2017年5月13日土曜日

日本の稼ぎの構造が変化

 昨日の日本経済新聞に「日本の稼ぎ 投資が軸」という、わし的には大変注目すべき記事が載っていました。(5月12日付け リンクはこちら
 アベノミクスにより輸出型大企業を中心とした企業業績は向上しており、日本と外国との貿易とか、外国への投資で儲けた額を示す経常収支の黒字額が、平成28年度にはリーマン・ショック前に迫る20兆1990億円にまで回復したことがまず一点。
 もう一つはその経常黒字の中身で、かつては黒字のほとんどを占めていた「貿易黒字」がリーマン以前の4割の水準に落ち込んだ一方で、企業が持つ海外の株式や債券の配当などから得る「所得収支」の黒字額が経常黒字の9割近くを占めたことです。
 日本経済が貿易立国型から投資立国型へ、「稼ぐ構図」を大きく変えていることが非常に顕著なのです。このことは、わしら一般庶民の生活にも徐々に影響を与えるでしょう。


 ここで軽くおさらいです。「経常収支」は次の4つの要素で構成されています。

1)貿易収支・・・・・モノの輸出入の集計(輸出額-輸入額)
2)サービス収支・・・外国人旅行者が日本国内で使ったお金から、日本の海外旅行者が外国で使ったお金を引いた集計
3)所得収支・・・・・企業が海外で投資(工場の建設など)したり、債券に投資して得た収益から、日本国内で外国企業が同じように得た利益や報酬を引いた集計
4)経常移転収支・・・新興国に対する経済援助や国際機関への拠出金など

 日本は高度成長期以来、長らく貿易黒字でしたが、このほとんどを占めていたのが貿易収支の黒字(貿易黒字)でした。
 一方で、2のサービス収支は赤字でした。日本人はおおぜい海外旅行に行きましたが、海外から来る観光客は今よりずっと少なかったからです。
 問題は3の所得収支で、これはコスト競争で新興国に勝てなくなった製造業が、続々と生産拠点を海外に移転するようになってきたことが原因です。
 これは一時「産業の空洞化につながる」などと言われましたが、長期的には人口増加や生活水準向上による市場の拡大が確実な新興国に工場が移るトレンドは止めようがなく ~国内で生産を囲い込もうとしたシャープ亀山工場での液晶テレビ生産は大失敗しました~、 むしろ積極的に海外に資金を投資してビジネスを広げ、そこから稼ぎを得ることが日本企業に定着してきたものと見ることができます。

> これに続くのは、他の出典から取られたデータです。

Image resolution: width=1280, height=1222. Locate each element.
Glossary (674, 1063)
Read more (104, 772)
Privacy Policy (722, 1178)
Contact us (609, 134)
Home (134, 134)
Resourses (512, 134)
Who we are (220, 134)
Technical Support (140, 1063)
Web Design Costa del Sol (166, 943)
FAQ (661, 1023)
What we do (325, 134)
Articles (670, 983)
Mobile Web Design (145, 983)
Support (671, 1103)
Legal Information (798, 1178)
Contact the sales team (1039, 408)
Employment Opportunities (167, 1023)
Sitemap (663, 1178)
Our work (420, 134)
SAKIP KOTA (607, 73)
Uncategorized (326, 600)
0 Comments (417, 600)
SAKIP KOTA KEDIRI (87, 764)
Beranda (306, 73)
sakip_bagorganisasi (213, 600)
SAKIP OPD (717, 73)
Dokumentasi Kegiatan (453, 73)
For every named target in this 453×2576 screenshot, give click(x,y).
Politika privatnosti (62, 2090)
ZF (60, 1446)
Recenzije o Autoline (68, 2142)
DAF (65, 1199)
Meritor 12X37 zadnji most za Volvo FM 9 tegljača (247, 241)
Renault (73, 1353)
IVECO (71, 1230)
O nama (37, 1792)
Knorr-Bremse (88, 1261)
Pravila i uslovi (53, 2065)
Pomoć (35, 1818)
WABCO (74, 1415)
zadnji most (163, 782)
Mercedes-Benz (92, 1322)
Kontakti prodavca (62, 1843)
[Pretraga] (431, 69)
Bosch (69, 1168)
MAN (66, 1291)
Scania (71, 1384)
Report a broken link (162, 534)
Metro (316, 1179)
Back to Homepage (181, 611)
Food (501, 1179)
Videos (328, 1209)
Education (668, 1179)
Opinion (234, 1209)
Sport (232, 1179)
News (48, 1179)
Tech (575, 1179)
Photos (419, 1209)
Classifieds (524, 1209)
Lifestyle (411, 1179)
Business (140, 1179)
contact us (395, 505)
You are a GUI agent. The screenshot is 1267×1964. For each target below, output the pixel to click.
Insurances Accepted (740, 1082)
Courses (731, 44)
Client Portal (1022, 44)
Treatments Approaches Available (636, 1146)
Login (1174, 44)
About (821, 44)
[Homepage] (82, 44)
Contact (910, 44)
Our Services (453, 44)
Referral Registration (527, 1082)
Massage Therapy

 同時に日経新聞の記事は、企業が海外から得た稼ぎをそのまま海外に再投資した収益も過去最高の額になっており、所得収支の黒字が国内の雇用や税収に結び付きづらくなっていることを指摘しています。
 日本の企業が海外企業に経営参加したり支配したりするために、株式などを保有する「直接投資」から得る収益は平成28年度は約7兆5千億円と対前年の2倍以上に急増しました。しかし、リーマン・ショック後の急速な円高で、企業はその利益をお金を日本に還流させず ~円高で目減りしてしまうため~、海外で再投資するようになりました。こうした再投資によって得た収益も約4兆円と急増しています。

 もはや成熟社会にステージが変わった日本では、経常収支の中身が成長社会のころと変わっていくのは当然です。迂遠ではありますが、日本の地方も産業構造をサービス業型にして、海外観光客の受け入れと消費の喚起、そして海外への投資を進めていくことが大きな方向性にならざるを得ないでしょう。

 日経の記事とは離れますが、国民所得統計のうえでも経常収支の黒字額は重要です。(黒字自体が重要という意味ではありません。)
 所得、消費、貯蓄という3要素の恒等式で、経常黒字は下記のように位置づけられます。
① 所得 = 支出
② 所得 = 消費 + 貯蓄
③ 支出 = 消費 + 投資 + 経常黒字(純輸出)
 したがって、貯蓄 - 投資 = 経常黒字 となります。
 これは国内で使い切れない資金(過剰貯蓄)が海外に投資されていることを表します。今後高齢化によって貯蓄は減少していくので、経常黒字額が増加すれば、国内の投資額は反比例して減っていくことになります。